A primary focus of the lab is diseases of motor neuron degeneration, including spinal muscular atrophy (SMA) and amyotrophic lateral scleroris (ALS). SMA is genetic disorder caused by the decrease in the level of Survival of Motor Neuron protein (SMN) leading to neuromuscular degeneration in children. We have carried out quantitative high content measurements in patient fibroblasts to discover small molecules that increase the level of SMN. (Makhortova et al. Nature Chemical Biology, 2011).
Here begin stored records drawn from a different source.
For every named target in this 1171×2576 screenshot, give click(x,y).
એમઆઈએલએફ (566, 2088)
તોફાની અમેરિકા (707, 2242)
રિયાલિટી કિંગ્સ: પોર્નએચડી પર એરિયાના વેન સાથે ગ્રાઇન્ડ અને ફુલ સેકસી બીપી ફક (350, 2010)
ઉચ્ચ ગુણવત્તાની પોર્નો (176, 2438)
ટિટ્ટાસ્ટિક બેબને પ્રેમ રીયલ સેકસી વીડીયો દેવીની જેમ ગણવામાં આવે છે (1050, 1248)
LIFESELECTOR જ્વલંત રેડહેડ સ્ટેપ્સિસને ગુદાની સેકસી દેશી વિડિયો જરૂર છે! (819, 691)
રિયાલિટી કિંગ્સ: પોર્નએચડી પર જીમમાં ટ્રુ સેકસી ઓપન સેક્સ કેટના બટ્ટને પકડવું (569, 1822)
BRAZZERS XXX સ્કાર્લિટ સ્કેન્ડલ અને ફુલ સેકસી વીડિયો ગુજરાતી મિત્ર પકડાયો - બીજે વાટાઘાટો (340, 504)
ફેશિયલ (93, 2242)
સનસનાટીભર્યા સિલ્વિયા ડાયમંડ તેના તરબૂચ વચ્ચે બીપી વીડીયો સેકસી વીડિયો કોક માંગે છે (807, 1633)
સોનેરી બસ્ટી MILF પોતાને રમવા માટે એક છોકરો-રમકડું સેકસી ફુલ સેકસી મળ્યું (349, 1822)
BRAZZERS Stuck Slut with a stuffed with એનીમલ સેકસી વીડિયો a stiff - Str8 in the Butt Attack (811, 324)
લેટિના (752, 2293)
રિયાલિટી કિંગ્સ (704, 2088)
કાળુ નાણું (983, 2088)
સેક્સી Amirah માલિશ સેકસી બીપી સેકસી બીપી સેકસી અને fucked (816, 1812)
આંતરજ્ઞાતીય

Prolonging motor neuron survival is a major therapeutic goal for treatment of both SMA and ALS. We have executed a variety of survival assays using motor neurons generated in large numbers from mouse and human ES cells as well as patient derived iPS cells to identify compounds that prevent motor neuron death.
Another important aim of our lab is to develop new stem cell based disease models using small molecule screens. One project has applied this approach to improve the differentiation of stem cell derived dopaminergic neurons, the same cell type that is specifically lost in Parkinson’s disease. We are also working to identify small molecules that enhance transdifferentiation, which is the direct conversion of one differentiated cell type into another.
Our expertise in developing stem cell based disease models and high content screening allows us to contribute to a large number of collaborations with members of the Harvard Stem Cell Institute.